The Second Amended Petition is based on precisely the same transaction and occurrence that was alleged in the Original Petition. Therefore, the Second Amended Petition relates back to the date of the Original Petition and is timely.
The City cites Quinn u. Guerrero, 863 F.3d 353 (5th Cir. 2017), and argues that the relation back rule does not apply when the plaintiff purposefully omits the federal claim until the statute of limitations has expired. ECF No. 4 at 12. Quinn does include some language that might be read as the City reads it. See Quinn, 863 F.3d at 363. For example, "The pleading error was failing to allege a federal cause of action until it was too late,” and “relation back is designed to ameliorate certain kinds of mistakes, but Quinn made a tactical choice to omit his federal claims until” the limitations period had run. Id., But examination of the district court opinion that the circuit affirmed shows that the facts of Quinn are completely different from those of this case.

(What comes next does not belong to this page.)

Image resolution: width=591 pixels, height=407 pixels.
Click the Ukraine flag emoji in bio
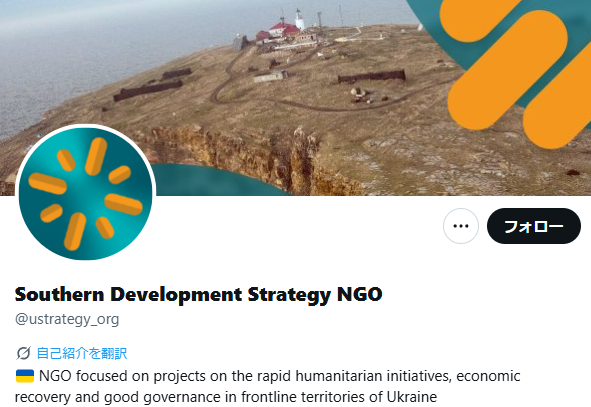(x=25, y=376)
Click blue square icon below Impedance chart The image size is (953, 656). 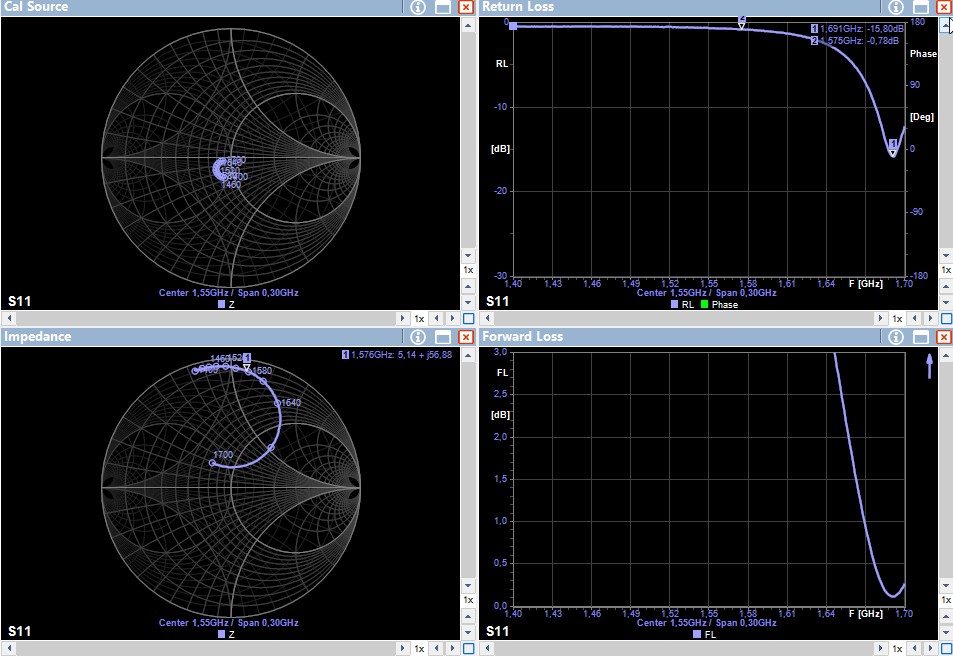(469, 649)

The magistrate judge, in his Report and Recommendation, explained that the state court had dismissed with prejudice all claims against the individual defendants under the election of remedies rule set forth in Texas Civil Practice and Remedies Code § 101.106(e). See Quinn v. Guerrero, No. 4:09CV166, 2016 WL 4529958, at *5-*7 (E.D. Tex. Aug. 4, 2016), adopted by 2016 WL 4508227 (E.D. Tex. Aug. 26, 2016), aff'd 863 F.3d 353 (5th Cir 2017). The effect of that dismissal on the relation back rule was key to the result in the case. The magistrate judge explained that when a defendant is dismissed with prejudice it is the equivalent of the suit against that defendant never having been filed. Id. at *6. Thus, relation back cannot save a later filed pleading because it is as if that earlier pleading had never been filed. Id., In that light, the Court of Appeals' statements about the plaintiffs tactical choices make perfect sense. The case does not stand for the proposition that a plaintiff can never avail itself of the relation back rule by choosing to wait to file a new claim until after the statute of limitations has run.

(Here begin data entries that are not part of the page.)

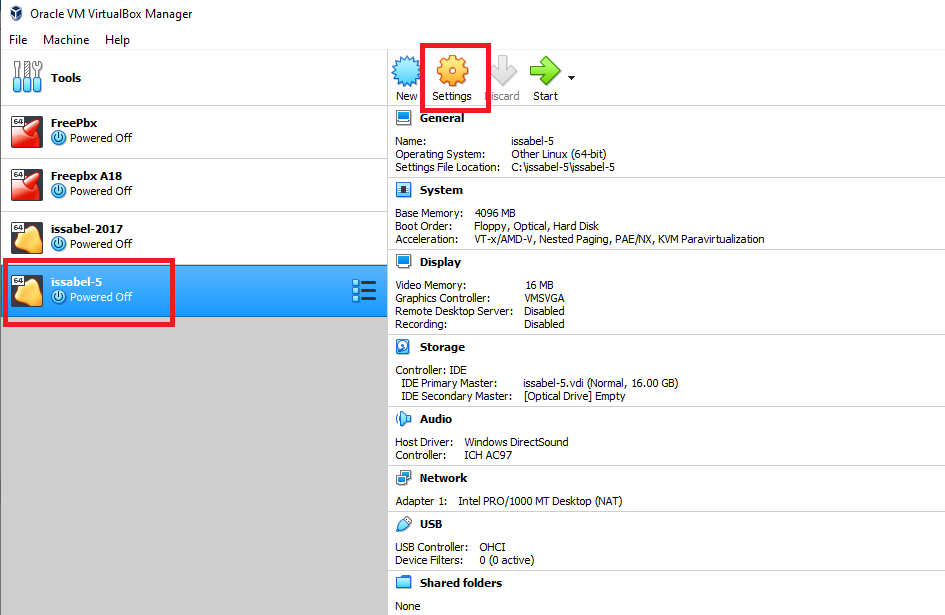
Task: Click the Discard arrow icon
Action: coord(503,72)
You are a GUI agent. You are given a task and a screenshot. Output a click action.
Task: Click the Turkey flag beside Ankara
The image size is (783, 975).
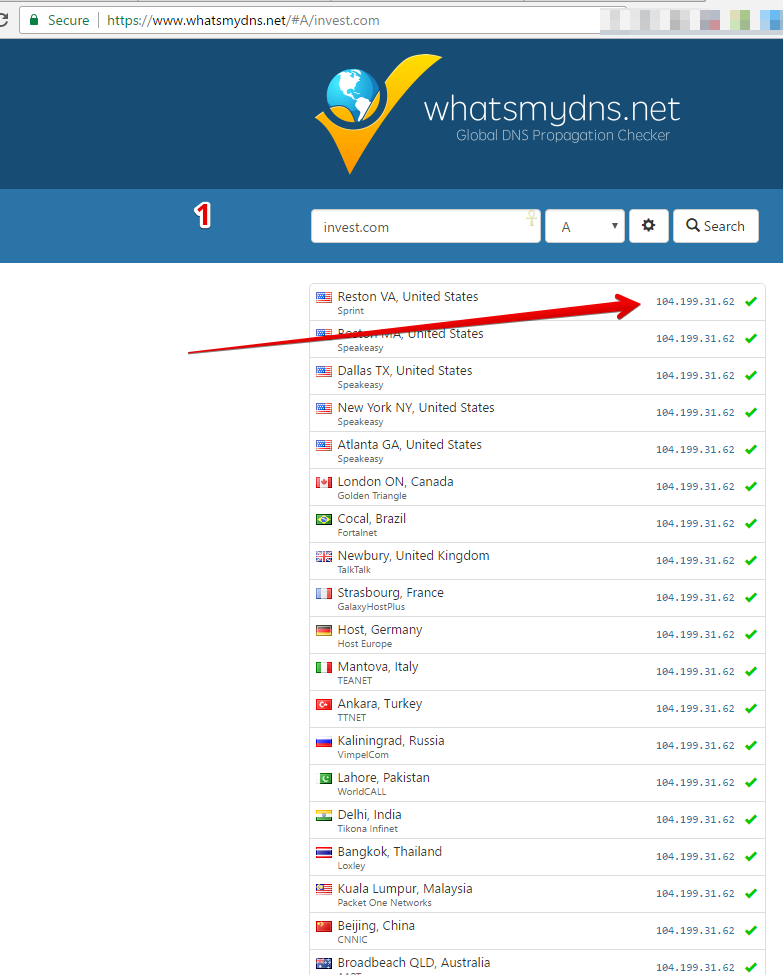click(x=324, y=704)
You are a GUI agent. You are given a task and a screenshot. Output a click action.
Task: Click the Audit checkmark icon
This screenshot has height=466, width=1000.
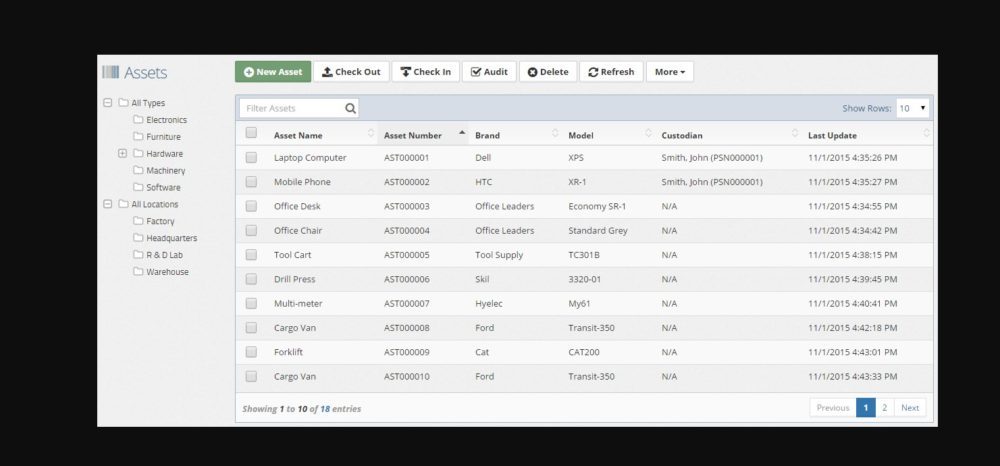pyautogui.click(x=476, y=72)
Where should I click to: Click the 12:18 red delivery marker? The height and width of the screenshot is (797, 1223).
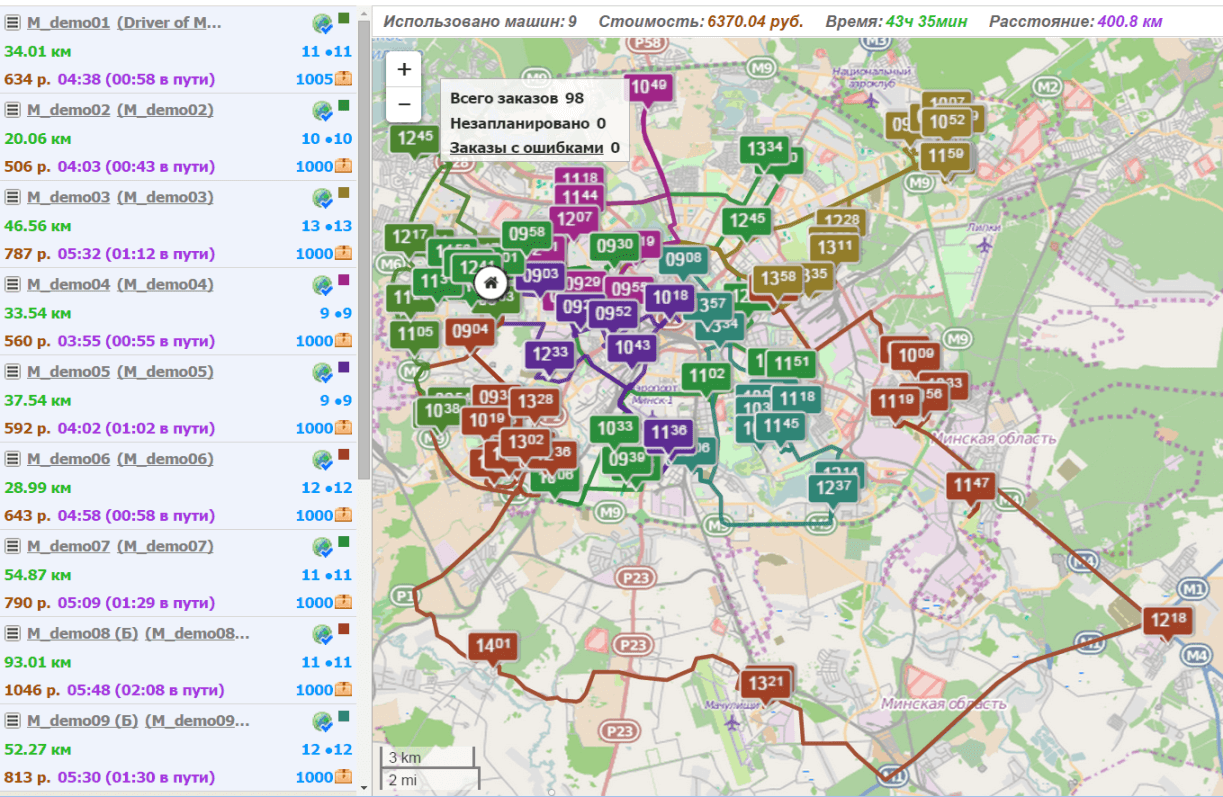(1167, 620)
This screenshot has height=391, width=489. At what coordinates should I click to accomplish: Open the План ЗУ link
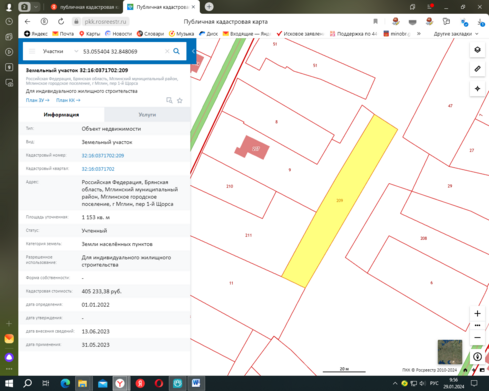tap(37, 100)
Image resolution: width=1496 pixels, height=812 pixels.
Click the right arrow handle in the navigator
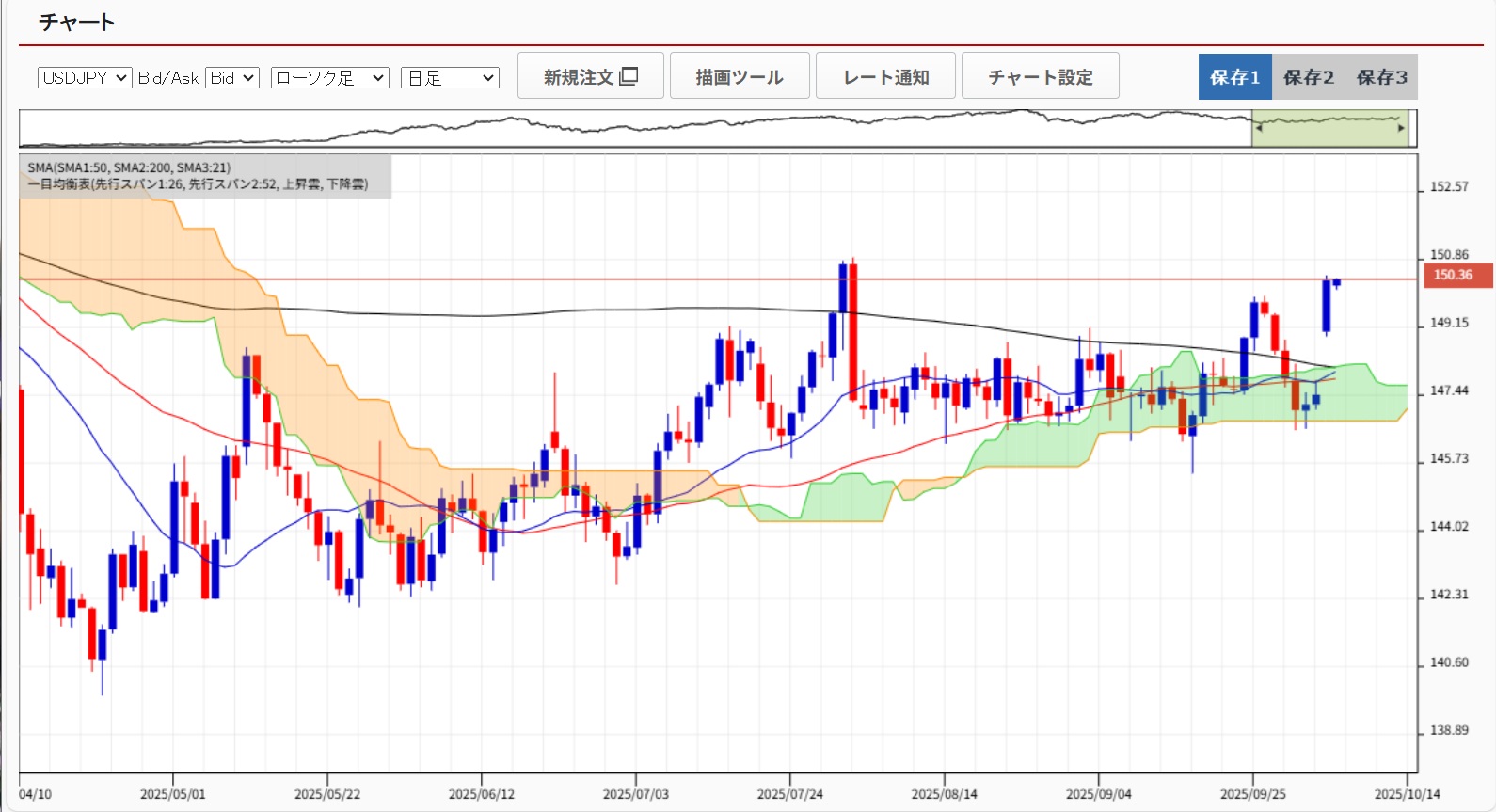click(1401, 128)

The City also argues that Plaintiff has failed to allege sufficient facts to support a Monell claim. Plaintiff argues the merits of her claim but then seeks, in the alternative, leave to amend. While Plaintiff has filed multiple petitions in state court, she has not yet amended her petition in federal court. Federal Rule of Civil Procedure 15(a)(2) requires that leave to amend at this stage be freely given. Moreover, it would be a massive waste of judicial resources for the court to evaluate the current pleadings only to learn that Plaintiff has other facts at her disposal. The court will grant leave. That being said, the court is mindful of the number of times that Plaintiff has amended her petition. Plaintiff shall set forth all of the relevant facts that she believes support her Monell claim. She should address all the deficiencies that have been identified in the City's motion to dismiss.
3. Conclusion
The court has subject matter jurisdiction and Plaintiffs 1983 claim is not barred by limitations. Plaintiffs alternative motion for leave to amend is GRANTED. Accordingly, the court recommends that the City's Motion to Dismiss, ECF No. 4, be DENIED.
The parties have fourteen days from service of this Memorandum and Recommendation to file written objections. 28 U.S.C. § 636(b)(1); Fed.R.Civ.P. 72. Failure to timely file objections will preclude appellate review of factual findings or legal conclusions, except for plain error. See Thomas v. Arn, 474 U.S. 140, 147-49 (1985); Rodriguez v. Bowen, 857 F.2d 275, 276-77 (5th Cir. 1988).